Mariah’s nostrils flared, and she looked away before giving me her attention again. “I don’t hate you.”
But she did. She struggled to even say the words just now. “You don’t think I have guilt? I never had her. How do you think I feel about that? You’re not the only one who has pain.”
“Are we going to start swapping our stories?”
“Why not? We are the only two people in the world who shared her.”
Mariah bit her lip. I could see her eyes getting wet.
“You had her for some time. You got to touch her, smell her, hear her voice, feel her presence. What memories do I have? All I have are pictures and videos.”
Mariah’s lashes fluttered wildly in disbelief. “I was six, Sabrina. You think I remember all that? Do you know how hard I struggle to remember things about her? Don’t romanticize my memories and accuse me of being blessed to have more time. All time did is taunt me by stealing her. That’s worse than not having her.”
“Easy for you to say when you don’t have my perspective.” I took a deep breath. “I wish we had more than this between us because this is sad and pathetic.”
“We had a chance to have more between us,” Mariah said. “You ruined that.”
I shook my head. I had no idea what she was talking about.
Mariah’s eyes narrowed with a grim concentration on the facts. “The cooking trip, Sabrina.”
I pulled my head back. She was talking about the trip we were supposed to take ten years ago. “The cruise?”
Mariah tossed up her hands. “Where else? It’s the only thing you and I planned to do together in our entire lives, and you bailed on me.”
“Mariah, I—”
“What? Didn’t know how important it was to me? I couldn’t go when you backed out. I needed you to pay your part, and I lost money I worked hard for.”
“But you said it was okay.”
“What was I supposed to do? Cry and beg you? I said that to you so you wouldn’t know how much you disappointed me.”
I went back to that in mind, but before I could think of something to say, Mariah spoke again.
“I don’t want to talk about this.”
“But we should. I didn’t know—”
“Sabrina! I have problems that are bigger than this conversation,” Mariah said. “But if you want an apology for embarrassing you. Fine. I’m sorry I embarrassed you, but that’s not going to change anything about the sweet cakes. We’re not selling them. Baking was her thing with me. Not you. I won’t let you keep dragging those old feelings up.”
We forgot where we were, having it out like this. We were sure to have woken Grandma. She was a light sleeper, but she didn’t come out of the room. Maybe she, like me, thought it was time to have it out with Mariah. Get the accusations and angry feelings on the table so we could decide what we were going to keep.
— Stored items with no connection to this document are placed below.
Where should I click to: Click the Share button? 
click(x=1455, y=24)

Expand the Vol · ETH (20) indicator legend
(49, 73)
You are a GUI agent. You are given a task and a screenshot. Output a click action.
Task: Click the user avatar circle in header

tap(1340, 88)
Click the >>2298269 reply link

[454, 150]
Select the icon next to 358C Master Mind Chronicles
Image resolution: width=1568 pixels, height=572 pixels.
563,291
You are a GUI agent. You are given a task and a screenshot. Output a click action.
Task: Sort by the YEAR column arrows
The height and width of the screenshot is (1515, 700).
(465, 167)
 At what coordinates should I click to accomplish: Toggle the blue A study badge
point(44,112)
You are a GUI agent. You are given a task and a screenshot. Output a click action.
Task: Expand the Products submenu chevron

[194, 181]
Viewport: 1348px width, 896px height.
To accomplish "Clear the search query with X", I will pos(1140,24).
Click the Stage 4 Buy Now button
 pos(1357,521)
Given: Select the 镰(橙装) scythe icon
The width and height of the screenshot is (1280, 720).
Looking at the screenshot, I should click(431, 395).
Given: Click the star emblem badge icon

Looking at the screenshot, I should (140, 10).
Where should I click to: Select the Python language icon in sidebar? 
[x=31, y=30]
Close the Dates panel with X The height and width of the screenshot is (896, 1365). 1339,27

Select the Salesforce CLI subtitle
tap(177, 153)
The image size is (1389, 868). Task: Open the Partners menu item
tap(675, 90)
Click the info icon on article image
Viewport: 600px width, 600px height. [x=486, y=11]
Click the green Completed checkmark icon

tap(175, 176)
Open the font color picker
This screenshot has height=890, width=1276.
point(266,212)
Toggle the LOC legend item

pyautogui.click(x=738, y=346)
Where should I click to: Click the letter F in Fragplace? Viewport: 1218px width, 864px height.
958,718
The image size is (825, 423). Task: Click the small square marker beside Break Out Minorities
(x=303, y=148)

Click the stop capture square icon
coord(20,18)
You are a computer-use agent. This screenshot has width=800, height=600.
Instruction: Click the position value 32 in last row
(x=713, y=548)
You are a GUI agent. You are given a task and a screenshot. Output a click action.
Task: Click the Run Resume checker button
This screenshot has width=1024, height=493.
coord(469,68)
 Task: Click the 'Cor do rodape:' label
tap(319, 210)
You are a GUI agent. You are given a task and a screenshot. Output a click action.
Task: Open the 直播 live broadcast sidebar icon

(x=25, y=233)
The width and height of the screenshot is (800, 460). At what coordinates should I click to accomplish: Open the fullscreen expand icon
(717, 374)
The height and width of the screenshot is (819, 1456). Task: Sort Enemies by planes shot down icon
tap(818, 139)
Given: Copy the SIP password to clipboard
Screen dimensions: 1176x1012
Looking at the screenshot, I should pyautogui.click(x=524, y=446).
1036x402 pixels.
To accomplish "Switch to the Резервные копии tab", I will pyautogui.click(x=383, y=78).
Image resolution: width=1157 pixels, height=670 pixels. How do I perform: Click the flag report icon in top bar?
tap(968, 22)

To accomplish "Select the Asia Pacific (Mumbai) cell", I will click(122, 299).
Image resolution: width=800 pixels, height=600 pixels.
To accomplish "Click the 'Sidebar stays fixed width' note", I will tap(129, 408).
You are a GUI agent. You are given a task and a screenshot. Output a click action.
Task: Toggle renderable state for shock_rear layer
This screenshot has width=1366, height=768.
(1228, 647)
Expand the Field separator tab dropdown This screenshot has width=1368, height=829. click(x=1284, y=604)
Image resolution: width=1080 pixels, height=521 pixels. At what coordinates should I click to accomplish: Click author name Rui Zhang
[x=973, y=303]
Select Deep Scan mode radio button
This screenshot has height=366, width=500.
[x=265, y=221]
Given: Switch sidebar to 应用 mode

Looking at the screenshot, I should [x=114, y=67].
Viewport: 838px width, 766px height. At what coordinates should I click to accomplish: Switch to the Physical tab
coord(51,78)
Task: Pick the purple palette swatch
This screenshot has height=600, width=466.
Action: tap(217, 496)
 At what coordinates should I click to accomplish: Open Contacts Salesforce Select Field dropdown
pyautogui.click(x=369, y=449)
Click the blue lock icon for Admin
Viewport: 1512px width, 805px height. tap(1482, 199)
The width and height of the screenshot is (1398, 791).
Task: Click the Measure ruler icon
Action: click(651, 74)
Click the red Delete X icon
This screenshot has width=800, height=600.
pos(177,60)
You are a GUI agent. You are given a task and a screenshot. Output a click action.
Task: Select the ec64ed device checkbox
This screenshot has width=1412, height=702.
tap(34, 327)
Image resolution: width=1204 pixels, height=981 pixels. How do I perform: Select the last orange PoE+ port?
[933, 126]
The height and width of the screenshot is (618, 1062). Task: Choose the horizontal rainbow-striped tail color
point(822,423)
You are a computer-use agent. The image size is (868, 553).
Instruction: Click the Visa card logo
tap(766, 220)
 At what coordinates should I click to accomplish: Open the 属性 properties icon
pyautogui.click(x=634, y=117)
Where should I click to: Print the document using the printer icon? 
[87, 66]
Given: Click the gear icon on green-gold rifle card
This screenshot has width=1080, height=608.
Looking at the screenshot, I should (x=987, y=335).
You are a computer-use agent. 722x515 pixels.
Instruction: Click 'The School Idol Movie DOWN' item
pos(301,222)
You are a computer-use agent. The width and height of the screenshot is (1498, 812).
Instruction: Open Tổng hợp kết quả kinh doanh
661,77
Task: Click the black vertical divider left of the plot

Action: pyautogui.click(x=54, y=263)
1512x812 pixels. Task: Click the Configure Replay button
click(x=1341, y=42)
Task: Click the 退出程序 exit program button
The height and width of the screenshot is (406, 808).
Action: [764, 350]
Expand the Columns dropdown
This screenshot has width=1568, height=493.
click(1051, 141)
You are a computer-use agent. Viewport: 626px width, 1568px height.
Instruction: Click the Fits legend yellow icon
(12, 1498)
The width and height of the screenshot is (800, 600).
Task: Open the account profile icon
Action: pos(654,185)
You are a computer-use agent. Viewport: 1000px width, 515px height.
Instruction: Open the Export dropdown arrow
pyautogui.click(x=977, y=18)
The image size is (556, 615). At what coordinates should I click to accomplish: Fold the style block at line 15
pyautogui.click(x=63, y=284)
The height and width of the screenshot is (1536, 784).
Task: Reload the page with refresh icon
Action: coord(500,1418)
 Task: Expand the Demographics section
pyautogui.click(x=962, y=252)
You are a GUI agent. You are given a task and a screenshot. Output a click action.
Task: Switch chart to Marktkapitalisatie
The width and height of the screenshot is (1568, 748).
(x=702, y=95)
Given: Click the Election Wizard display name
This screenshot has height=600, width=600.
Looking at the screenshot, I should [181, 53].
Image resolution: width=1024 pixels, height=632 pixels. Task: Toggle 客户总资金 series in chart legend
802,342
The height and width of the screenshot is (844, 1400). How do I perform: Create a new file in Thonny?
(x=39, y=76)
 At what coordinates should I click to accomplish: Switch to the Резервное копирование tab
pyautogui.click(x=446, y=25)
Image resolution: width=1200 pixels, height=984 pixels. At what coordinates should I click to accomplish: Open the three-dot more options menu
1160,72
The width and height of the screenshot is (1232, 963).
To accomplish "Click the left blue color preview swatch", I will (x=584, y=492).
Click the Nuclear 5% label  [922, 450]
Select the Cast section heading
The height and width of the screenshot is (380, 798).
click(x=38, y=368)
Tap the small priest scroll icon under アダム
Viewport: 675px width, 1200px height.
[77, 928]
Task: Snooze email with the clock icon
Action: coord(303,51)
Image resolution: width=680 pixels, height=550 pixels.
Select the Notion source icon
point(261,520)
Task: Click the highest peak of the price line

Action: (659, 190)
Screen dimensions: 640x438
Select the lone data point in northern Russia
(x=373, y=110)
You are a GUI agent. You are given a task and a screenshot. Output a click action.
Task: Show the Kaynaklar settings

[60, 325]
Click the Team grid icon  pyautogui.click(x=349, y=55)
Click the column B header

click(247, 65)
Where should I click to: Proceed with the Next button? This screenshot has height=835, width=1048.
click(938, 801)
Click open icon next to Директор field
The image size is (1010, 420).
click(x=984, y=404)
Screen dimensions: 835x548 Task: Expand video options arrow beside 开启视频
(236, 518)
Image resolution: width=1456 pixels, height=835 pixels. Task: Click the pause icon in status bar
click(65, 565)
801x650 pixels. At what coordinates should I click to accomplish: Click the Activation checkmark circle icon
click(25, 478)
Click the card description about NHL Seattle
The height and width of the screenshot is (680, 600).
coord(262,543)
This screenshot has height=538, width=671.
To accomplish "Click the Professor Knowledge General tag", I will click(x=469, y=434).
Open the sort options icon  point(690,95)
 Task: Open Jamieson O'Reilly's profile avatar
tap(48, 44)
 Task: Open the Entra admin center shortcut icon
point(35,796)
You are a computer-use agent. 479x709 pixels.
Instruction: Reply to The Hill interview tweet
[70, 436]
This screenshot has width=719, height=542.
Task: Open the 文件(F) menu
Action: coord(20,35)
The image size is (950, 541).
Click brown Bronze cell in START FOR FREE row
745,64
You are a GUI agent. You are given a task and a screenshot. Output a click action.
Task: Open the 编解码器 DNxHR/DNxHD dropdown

I followed my sister out of the kitchen and up the stairs. Once she reached her door, I called her name... low enough not to wake anyone, but firm enough to get her to stop moving.
“She wouldn’t want you to feel this way.”
“How would you know? You never met her.”
If she had stabbed me in the heart, those words wouldn’t hurt more. I felt tears wet my eyes. I sniffed hard to fight crying.
“If you want to do your thing at the markets, do it. I can’t stop you, but you won’t do it around me. I mean it. I’ll leave and let you figure out how to save Tabby’s on your own.” She opened her door and closed it behind her.
Once she was gone, I slid down the wall and sat for a long time, feeling the sting of the words she’d said about our mother and the cakes. That hurt so deeply, I wasn’t sure I would recover from the wound. But more than anything, I realized my sister was messed up. Angry and mean. I thought about her words: “I have problems that are bigger than this conversation.”
Something was going on with her and Vince. She didn’t mention him. But more than anything, there was the cruise. She was still upset about that all these years later, and I had no idea she was angry about it.
I dropped my face in my hands. I’d wanted a confrontation, and I got it. Now that I’d forced Mariah to talk, I wished I’d let her be.